Anyway, just as I started thinking about Wild Horses, we passed a building in Colorado Springs belonging to Parsons, which is an engineering firm. Regardless of who wrote the song, I thought that was a nice little coincidence.
I was chasing down links to the songs I suggested, and I discovered Elvis Costello did not writeChanging Partners. Patti Page recorded it in 1953!

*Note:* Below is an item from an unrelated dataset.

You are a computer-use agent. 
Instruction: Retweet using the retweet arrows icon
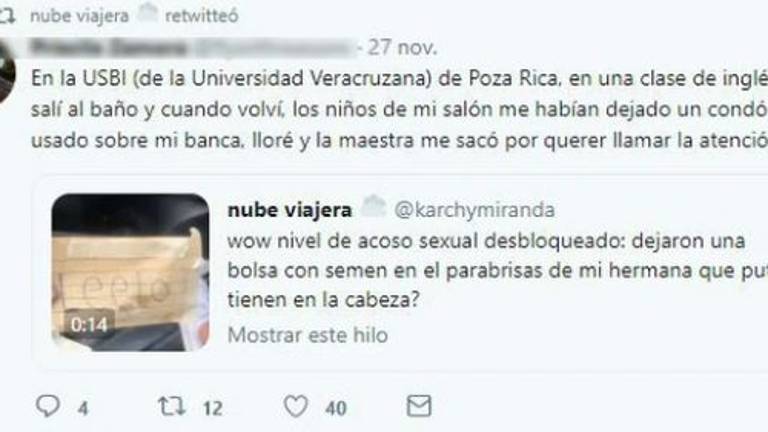pyautogui.click(x=171, y=406)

I’m struggling to get used to a new vertical wireless mouse, and it tripped me up. It has Forward & Back thumb buttons, very close to my big, twitchy old thumb. In the SDMB software, when you Back out of a mostly-finished reply, it’s gone when you go Forward again. I’m trying not to scream at my computer (and my ignorance), so I need to take a break. I’ll get back to you later.
At that, Garth Brooks got his seventh Number One hit on the Billboard country charts by listening to Billy Joel’s song “Shameless” and realizing, hey, if you sing it with a twang, those lyrics and that tune are right in my wheelhouse…
The Beatles’ “I’ve Just Seen a Face” is a mandolin or banjo away from being pure bluegrass.
The band Cake has more country in them than you’d realize. “Stickshifts and Safetybelts” jumped out to me when I first listened to the Fashion Nugget album.
Bob Dylan wrote many, including the whole “Nashville Skyline” album. Another not so well known example I always liked is his country waltz “Wallflower”. It was first released on an album by Dylan’s pal Doug Sahm, with “background” vocals by Dylan that in fact were so prominently mixed to the front that it almost can count as a Dylan recording.
Patti Smith also likes the song. She once said that she saw herself as the “wallflower” when she first listened to the song.
That’s an interesting observation - tho I imaging not really what the OP was asking.
I play in a lot of BG jams, and people bring all manner of songs - including Beatles tunes. When WE play them - w/ fiddle/banjo/mando, and no drums - they sound bluegrassy.
Recently I had Stuck in the Middle w/ You going through my head. I wondered how it would work as BG. Delved into YouTube and found a TON of examples of people doing just that. I worked up the words and chords, found a key I could sing it in, and tried to do it w/ my group, but it wasn’t anything we wanted to work up.
Same more recently w/ Tom Waits’ Come On Up to the House. Sarah Jarosz does a wonderful version on mando - but I wouldn’t call it a BG tune.
How bout Nashville Cates - by John Sebastian/Lovin Spoonful? Del McCoury does a wonderful version.
Joy - YouTube Nilsson’s Joy has Nicky Hopkins doing his best Floyd Cramer on piano, Ray Rhodes on pedal steel guitar, and Peter Frampton (!) on electric guitar.